*** Opening of Records provided ***

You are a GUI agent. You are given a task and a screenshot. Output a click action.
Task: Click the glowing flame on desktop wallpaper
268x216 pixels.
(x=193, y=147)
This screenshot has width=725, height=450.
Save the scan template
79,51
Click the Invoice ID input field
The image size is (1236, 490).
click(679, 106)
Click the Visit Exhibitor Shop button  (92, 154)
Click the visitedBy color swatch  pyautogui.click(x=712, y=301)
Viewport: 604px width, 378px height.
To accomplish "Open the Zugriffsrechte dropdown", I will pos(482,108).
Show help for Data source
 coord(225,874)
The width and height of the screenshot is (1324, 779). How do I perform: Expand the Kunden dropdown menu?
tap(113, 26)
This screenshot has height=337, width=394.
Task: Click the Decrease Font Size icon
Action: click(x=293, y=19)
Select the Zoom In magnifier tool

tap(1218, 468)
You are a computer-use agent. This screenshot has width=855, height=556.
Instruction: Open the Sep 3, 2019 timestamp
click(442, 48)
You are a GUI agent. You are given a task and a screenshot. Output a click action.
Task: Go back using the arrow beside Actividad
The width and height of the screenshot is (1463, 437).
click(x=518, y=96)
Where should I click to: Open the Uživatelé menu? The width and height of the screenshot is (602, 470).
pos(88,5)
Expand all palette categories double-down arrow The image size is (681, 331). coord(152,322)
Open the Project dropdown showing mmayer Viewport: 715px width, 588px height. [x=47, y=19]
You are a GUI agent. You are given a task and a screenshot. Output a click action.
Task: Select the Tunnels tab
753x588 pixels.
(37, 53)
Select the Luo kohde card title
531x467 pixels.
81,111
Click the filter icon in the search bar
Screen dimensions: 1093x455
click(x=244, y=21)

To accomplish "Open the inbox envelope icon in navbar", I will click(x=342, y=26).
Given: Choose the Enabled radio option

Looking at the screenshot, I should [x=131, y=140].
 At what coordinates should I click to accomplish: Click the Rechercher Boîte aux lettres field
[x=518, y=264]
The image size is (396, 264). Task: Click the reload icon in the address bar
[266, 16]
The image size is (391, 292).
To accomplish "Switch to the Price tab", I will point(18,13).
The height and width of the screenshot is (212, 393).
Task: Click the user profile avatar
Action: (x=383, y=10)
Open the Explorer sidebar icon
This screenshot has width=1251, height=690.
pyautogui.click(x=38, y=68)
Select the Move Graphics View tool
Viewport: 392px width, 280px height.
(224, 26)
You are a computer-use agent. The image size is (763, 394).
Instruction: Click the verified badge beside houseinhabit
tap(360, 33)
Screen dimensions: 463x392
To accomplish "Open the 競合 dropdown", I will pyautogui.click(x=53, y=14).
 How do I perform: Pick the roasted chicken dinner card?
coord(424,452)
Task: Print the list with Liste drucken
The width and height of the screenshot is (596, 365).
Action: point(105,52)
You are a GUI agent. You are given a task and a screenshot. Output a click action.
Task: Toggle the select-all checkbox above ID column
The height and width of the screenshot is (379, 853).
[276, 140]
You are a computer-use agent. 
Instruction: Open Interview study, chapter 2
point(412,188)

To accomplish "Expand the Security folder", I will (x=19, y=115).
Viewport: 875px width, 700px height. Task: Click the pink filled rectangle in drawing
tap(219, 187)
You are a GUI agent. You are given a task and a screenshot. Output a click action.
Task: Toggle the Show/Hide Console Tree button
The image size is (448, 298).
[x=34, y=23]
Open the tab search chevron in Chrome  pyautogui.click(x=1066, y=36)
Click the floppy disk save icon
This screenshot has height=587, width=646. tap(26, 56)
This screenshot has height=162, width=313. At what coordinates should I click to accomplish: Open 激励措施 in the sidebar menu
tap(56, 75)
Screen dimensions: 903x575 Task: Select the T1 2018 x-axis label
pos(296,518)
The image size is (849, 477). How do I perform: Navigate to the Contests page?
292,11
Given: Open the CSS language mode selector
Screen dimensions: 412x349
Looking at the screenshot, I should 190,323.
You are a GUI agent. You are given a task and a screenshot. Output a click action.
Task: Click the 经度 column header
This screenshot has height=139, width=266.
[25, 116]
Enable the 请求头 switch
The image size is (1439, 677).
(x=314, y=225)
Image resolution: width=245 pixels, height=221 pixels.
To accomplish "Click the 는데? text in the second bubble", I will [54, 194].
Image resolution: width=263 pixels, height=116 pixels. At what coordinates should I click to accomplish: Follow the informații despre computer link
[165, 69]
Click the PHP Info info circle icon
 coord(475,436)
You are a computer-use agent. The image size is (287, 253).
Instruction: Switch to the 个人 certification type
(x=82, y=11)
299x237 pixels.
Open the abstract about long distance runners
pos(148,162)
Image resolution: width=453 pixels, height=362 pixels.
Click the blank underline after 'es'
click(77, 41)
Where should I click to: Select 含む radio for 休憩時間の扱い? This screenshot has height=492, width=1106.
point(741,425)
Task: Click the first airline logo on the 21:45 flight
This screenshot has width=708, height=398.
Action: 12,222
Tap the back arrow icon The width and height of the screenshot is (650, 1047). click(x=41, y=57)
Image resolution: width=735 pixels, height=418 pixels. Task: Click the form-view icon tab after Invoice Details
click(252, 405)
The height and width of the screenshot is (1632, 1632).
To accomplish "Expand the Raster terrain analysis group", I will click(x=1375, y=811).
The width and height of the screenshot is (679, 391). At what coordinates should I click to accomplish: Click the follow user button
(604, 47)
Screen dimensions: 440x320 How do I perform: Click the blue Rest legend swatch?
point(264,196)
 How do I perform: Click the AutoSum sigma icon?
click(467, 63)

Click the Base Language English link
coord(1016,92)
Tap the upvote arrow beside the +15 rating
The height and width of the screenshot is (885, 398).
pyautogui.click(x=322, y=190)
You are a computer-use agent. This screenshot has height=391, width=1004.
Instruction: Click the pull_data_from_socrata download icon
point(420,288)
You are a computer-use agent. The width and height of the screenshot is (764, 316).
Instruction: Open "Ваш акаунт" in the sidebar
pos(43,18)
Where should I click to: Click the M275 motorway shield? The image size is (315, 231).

*** Close of Records provided ***

Each line of the listing should be reproduced without any alteration.

Expected answer:
You are a GUI agent. You are given a task and a screenshot. Output a click action.
Task: Click the glowing flame on desktop wallpaper
268x216 pixels.
(x=193, y=147)
This screenshot has width=725, height=450.
Save the scan template
79,51
Click the Invoice ID input field
The image size is (1236, 490).
click(679, 106)
Click the Visit Exhibitor Shop button  (92, 154)
Click the visitedBy color swatch  pyautogui.click(x=712, y=301)
Viewport: 604px width, 378px height.
To accomplish "Open the Zugriffsrechte dropdown", I will pos(482,108).
Show help for Data source
 coord(225,874)
The width and height of the screenshot is (1324, 779). How do I perform: Expand the Kunden dropdown menu?
tap(113, 26)
This screenshot has height=337, width=394.
Task: Click the Decrease Font Size icon
Action: click(x=293, y=19)
Select the Zoom In magnifier tool

tap(1218, 468)
You are a computer-use agent. This screenshot has width=855, height=556.
Instruction: Open the Sep 3, 2019 timestamp
click(442, 48)
You are a GUI agent. You are given a task and a screenshot. Output a click action.
Task: Go back using the arrow beside Actividad
The width and height of the screenshot is (1463, 437).
click(x=518, y=96)
Where should I click to: Open the Uživatelé menu? The width and height of the screenshot is (602, 470).
pos(88,5)
Expand all palette categories double-down arrow The image size is (681, 331). coord(152,322)
Open the Project dropdown showing mmayer Viewport: 715px width, 588px height. [x=47, y=19]
You are a GUI agent. You are given a task and a screenshot. Output a click action.
Task: Select the Tunnels tab
753x588 pixels.
(37, 53)
Select the Luo kohde card title
531x467 pixels.
81,111
Click the filter icon in the search bar
Screen dimensions: 1093x455
click(x=244, y=21)

To accomplish "Open the inbox envelope icon in navbar", I will click(x=342, y=26).
Given: Choose the Enabled radio option

Looking at the screenshot, I should [x=131, y=140].
 At what coordinates should I click to accomplish: Click the Rechercher Boîte aux lettres field
[x=518, y=264]
The image size is (396, 264). Task: Click the reload icon in the address bar
[266, 16]
The image size is (391, 292).
To accomplish "Switch to the Price tab", I will point(18,13).
The height and width of the screenshot is (212, 393).
Task: Click the user profile avatar
Action: (x=383, y=10)
Open the Explorer sidebar icon
This screenshot has width=1251, height=690.
pyautogui.click(x=38, y=68)
Select the Move Graphics View tool
Viewport: 392px width, 280px height.
(224, 26)
You are a computer-use agent. The image size is (763, 394).
Instruction: Click the verified badge beside houseinhabit
tap(360, 33)
Screen dimensions: 463x392
To accomplish "Open the 競合 dropdown", I will pyautogui.click(x=53, y=14).
 How do I perform: Pick the roasted chicken dinner card?
coord(424,452)
Task: Print the list with Liste drucken
The width and height of the screenshot is (596, 365).
Action: point(105,52)
You are a GUI agent. You are given a task and a screenshot. Output a click action.
Task: Toggle the select-all checkbox above ID column
The height and width of the screenshot is (379, 853).
[276, 140]
You are a computer-use agent. 
Instruction: Open Interview study, chapter 2
point(412,188)

To accomplish "Expand the Security folder", I will (x=19, y=115).
Viewport: 875px width, 700px height. Task: Click the pink filled rectangle in drawing
tap(219, 187)
You are a GUI agent. You are given a task and a screenshot. Output a click action.
Task: Toggle the Show/Hide Console Tree button
The image size is (448, 298).
[x=34, y=23]
Open the tab search chevron in Chrome  pyautogui.click(x=1066, y=36)
Click the floppy disk save icon
This screenshot has height=587, width=646. tap(26, 56)
This screenshot has height=162, width=313. At what coordinates should I click to accomplish: Open 激励措施 in the sidebar menu
tap(56, 75)
Screen dimensions: 903x575 Task: Select the T1 2018 x-axis label
pos(296,518)
The image size is (849, 477). How do I perform: Navigate to the Contests page?
292,11
Given: Open the CSS language mode selector
Screen dimensions: 412x349
Looking at the screenshot, I should 190,323.
You are a GUI agent. You are given a task and a screenshot. Output a click action.
Task: Click the 经度 column header
This screenshot has height=139, width=266.
[25, 116]
Enable the 请求头 switch
The image size is (1439, 677).
(x=314, y=225)
Image resolution: width=245 pixels, height=221 pixels.
To accomplish "Click the 는데? text in the second bubble", I will [54, 194].
Image resolution: width=263 pixels, height=116 pixels. At what coordinates should I click to accomplish: Follow the informații despre computer link
[165, 69]
Click the PHP Info info circle icon
 coord(475,436)
You are a computer-use agent. The image size is (287, 253).
Instruction: Switch to the 个人 certification type
(x=82, y=11)
299x237 pixels.
Open the abstract about long distance runners
pos(148,162)
Image resolution: width=453 pixels, height=362 pixels.
Click the blank underline after 'es'
click(77, 41)
Where should I click to: Select 含む radio for 休憩時間の扱い? This screenshot has height=492, width=1106.
point(741,425)
Task: Click the first airline logo on the 21:45 flight
This screenshot has width=708, height=398.
Action: 12,222
Tap the back arrow icon The width and height of the screenshot is (650, 1047). click(x=41, y=57)
Image resolution: width=735 pixels, height=418 pixels. Task: Click the form-view icon tab after Invoice Details
click(252, 405)
The height and width of the screenshot is (1632, 1632).
To accomplish "Expand the Raster terrain analysis group", I will click(x=1375, y=811).
The width and height of the screenshot is (679, 391). At what coordinates should I click to accomplish: Click the follow user button
(604, 47)
Screen dimensions: 440x320 How do I perform: Click the blue Rest legend swatch?
point(264,196)
 How do I perform: Click the AutoSum sigma icon?
click(467, 63)

Click the Base Language English link
coord(1016,92)
Tap the upvote arrow beside the +15 rating
The height and width of the screenshot is (885, 398).
pyautogui.click(x=322, y=190)
You are a computer-use agent. This screenshot has height=391, width=1004.
Instruction: Click the pull_data_from_socrata download icon
point(420,288)
You are a computer-use agent. The width and height of the screenshot is (764, 316).
Instruction: Open "Ваш акаунт" in the sidebar
pos(43,18)
Where should I click to: Click the M275 motorway shield? The image size is (315, 231).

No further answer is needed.